ちょっと思い立って屋外にWebカメラや無線LANアクセス・ポイントを設置しようとすると,LANケーブルの配線が悩みの種となる。そんな悩みを解消するLANケーブルが登場した。NTTアドバンステクノロジが2004年12月に発表した「LAN用すき間ケーブル」である。なんでも,「アルミサッシ越しに配線して,8年間毎日窓を開け閉めしても耐えられる」(開発担当者であるNTTアクセスサービスシステム研究所の杉本圭一郎主幹研究員)という。どんな構造になっているのだろうか。

 一般的なアルミサッシは,閉めても数mmのすき間がある。このため,薄型のLANケーブルならこのすき間を通して配線できる。ただし,一般的な薄型のLANケーブルは,窓を開閉しているうちに使えなくなってしまう。窓を強く閉めると窓枠がぶつかり,ケーブルが破損してしまうからだ。

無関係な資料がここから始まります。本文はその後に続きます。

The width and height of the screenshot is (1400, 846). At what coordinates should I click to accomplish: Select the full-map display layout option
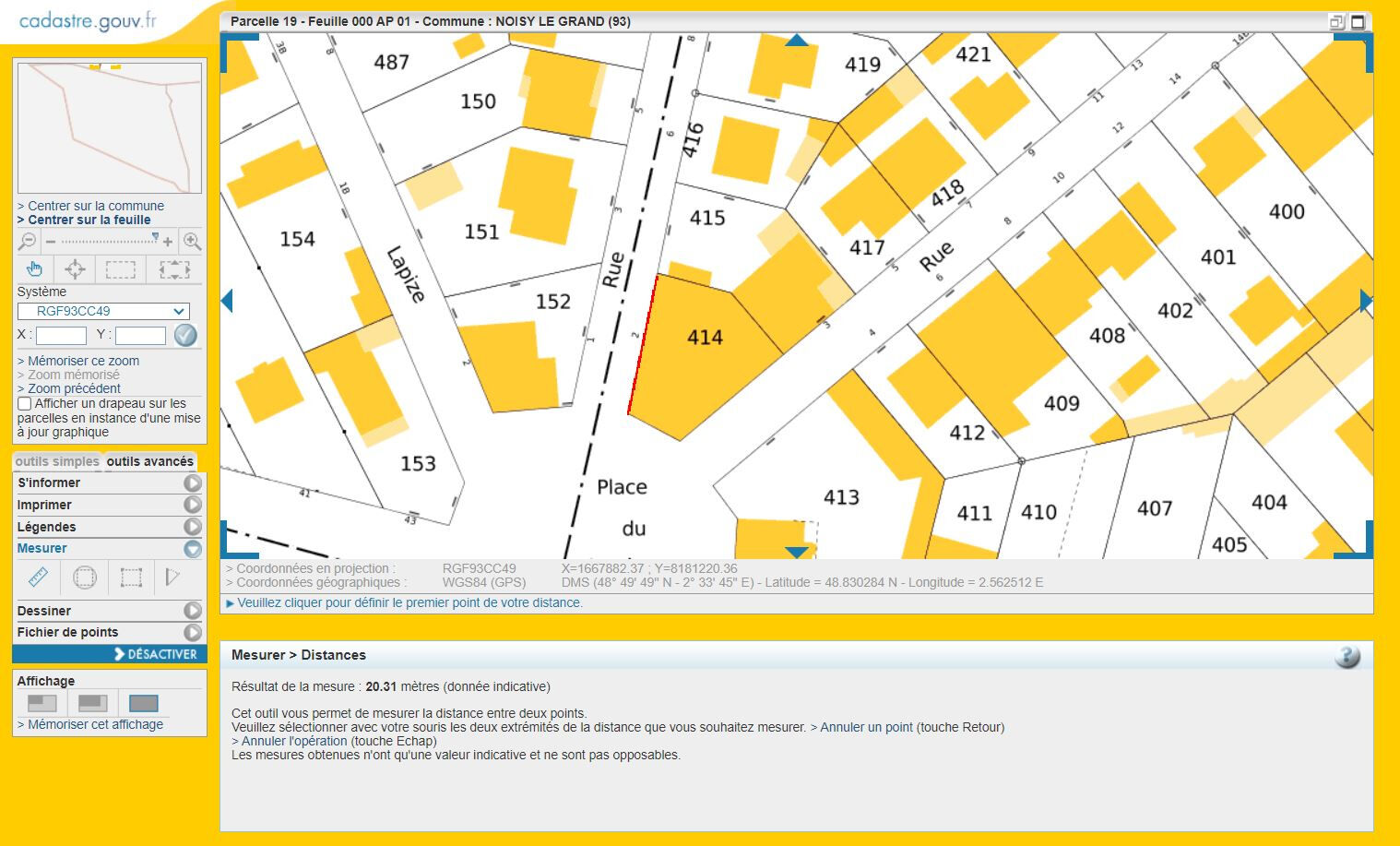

 杉本主幹研究員らが行った実験では,普通に窓を閉めても,3kgのおもりを1mの高さから落としたのと同程度の衝撃がLANケーブルに加わることがあった。一般的なケーブルは被覆が柔らかいため,とがった窓枠が食い込む。繰り返すと被覆が破れて信号線が露出し,ショートしたり切れてしまう。

 そこで,LAN用すき間ケーブルでは窓枠と当たる表面を幅広にし,素材を堅いプラスチックに変更した。こうすれば衝撃が表面で分散する。この処理で,「中のケーブルに伝わる力は元の3割くらいに減る」(杉本主幹研究員)という。

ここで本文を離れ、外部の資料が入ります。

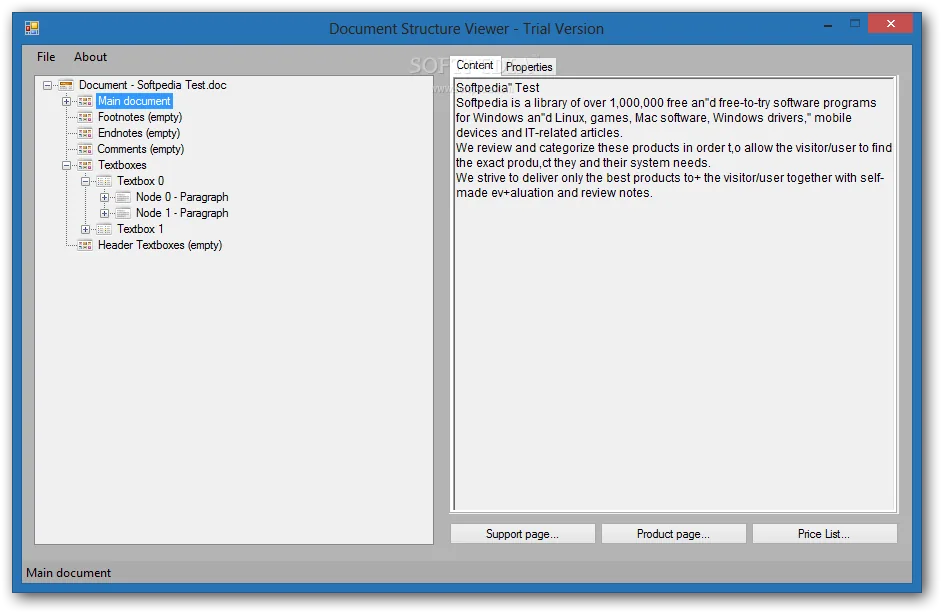Click the Footnotes section icon
Screen dimensions: 942x613
click(x=85, y=117)
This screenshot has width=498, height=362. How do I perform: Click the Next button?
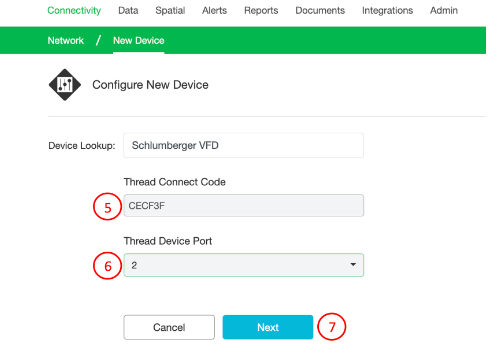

 とはいえ,3割の衝撃は信号線に伝わる。何度も繰り返されるとやがて切れてしまうかもしれない。

 こうした事態を避けるために,LAN用すき間ケーブルは特殊な内部構造を採用した。LANケーブル内部の4対の信号線のうち1対だけをほかより太くて丈夫な導線にし,この2本をケーブルの両端に平行に配置する。2本の太い導線の間に残り3対のより対線を通す構造である。こうすれば,窓枠がぶつかったときに,両側の太い導線が緩衝材となり,中央の3対の信号線には衝撃がほとんど伝わらない。

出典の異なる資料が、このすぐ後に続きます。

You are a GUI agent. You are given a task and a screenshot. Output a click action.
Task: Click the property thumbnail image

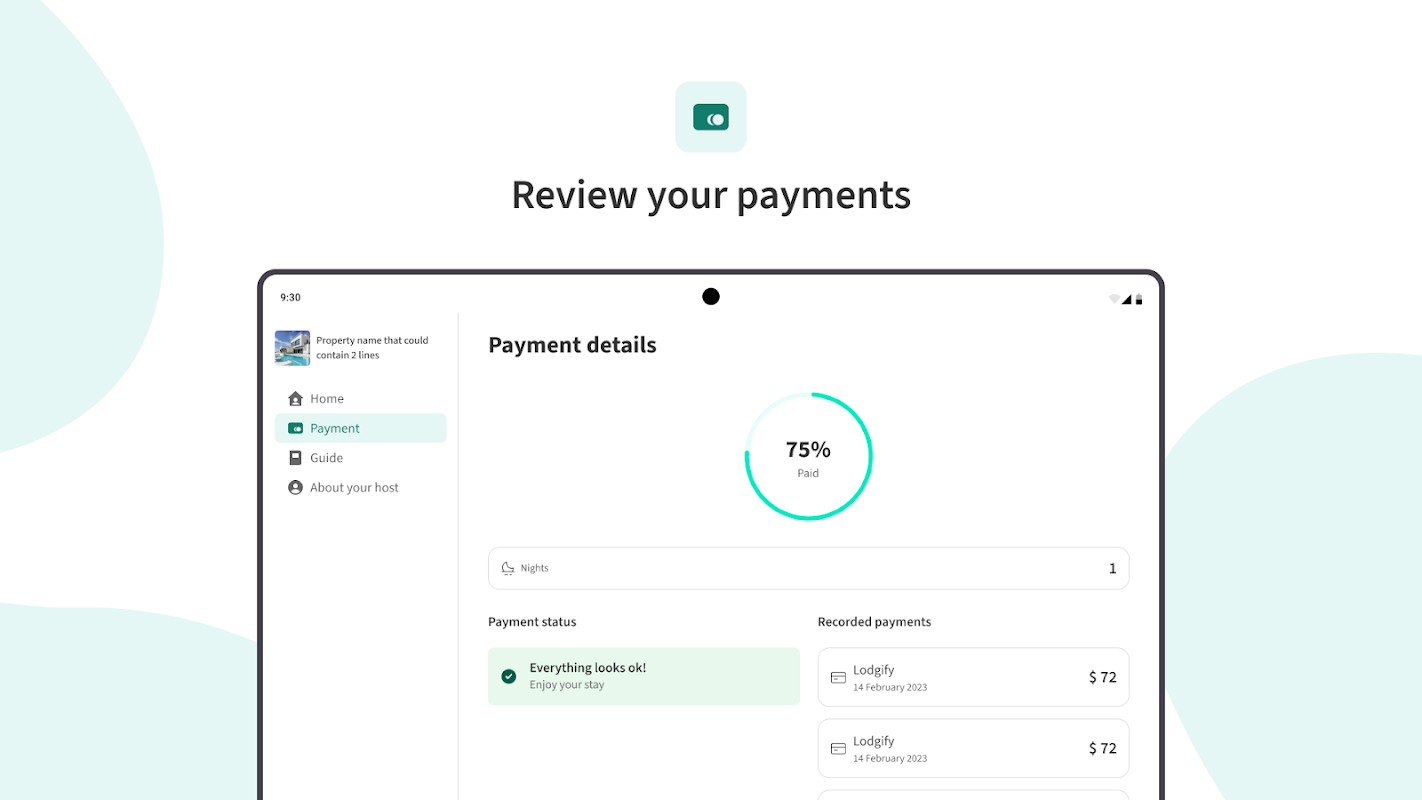tap(292, 348)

 こうした構造にすることで,1万回窓を開閉する実験(1日4回で約8年分)を行ったも一切不具合は出なかったという。

 ただ,太くした導線はより対線ではなくなるのでLANの信号は通せない。10メガや100メガのイーサネットは4対のより対線のうち2対しか信号伝送に使わないから問題ないが,4対すべてを信号伝送に使うギガビット・イーサネットではこのケーブルは使えない。LANケーブルで機器の電源を供給するPoE(power over Ethernet)の場合は,両端の太い導線を使うのに問題はない。市販価格は5000円前後である。